OBJECTIVE: Arrange the entries as a Markdown table with the columns "Number" and "Content," beginning at the line that contains "Task: Select the Wi-Fi performance entry" and continuing through the end of the entries. Omit blank lines, and leave the pictures out.

DATA EXTRACT:
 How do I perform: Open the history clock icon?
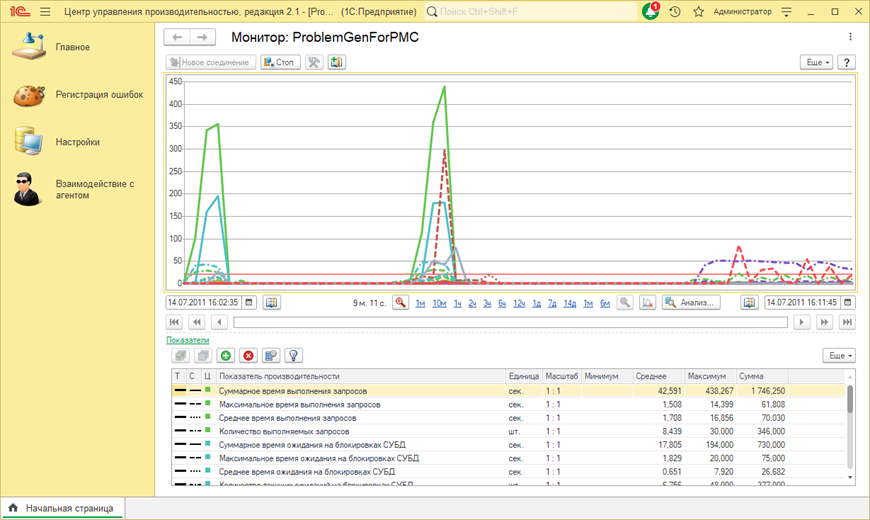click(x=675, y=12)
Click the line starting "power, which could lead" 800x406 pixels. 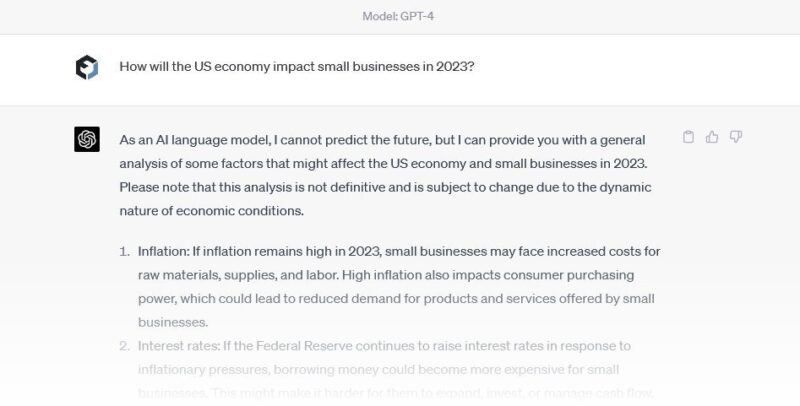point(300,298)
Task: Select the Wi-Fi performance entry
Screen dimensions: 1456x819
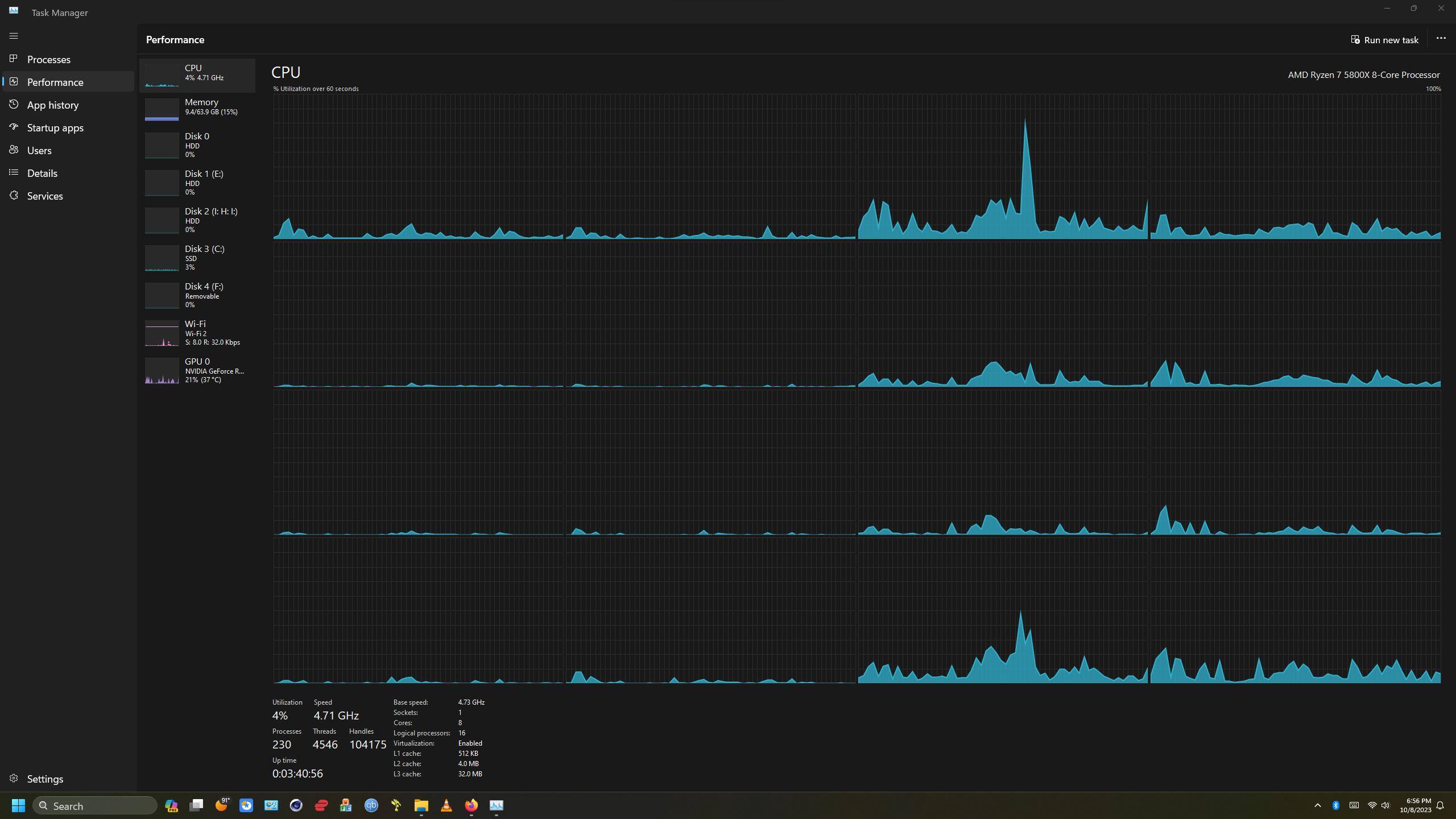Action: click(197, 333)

ANSWER TO THIS PROBLEM:
| Number | Content |
|---|---|
| 1 | Task: Select the Wi-Fi performance entry |
| 2 | Screen dimensions: 1456x819 |
| 3 | Action: click(197, 333) |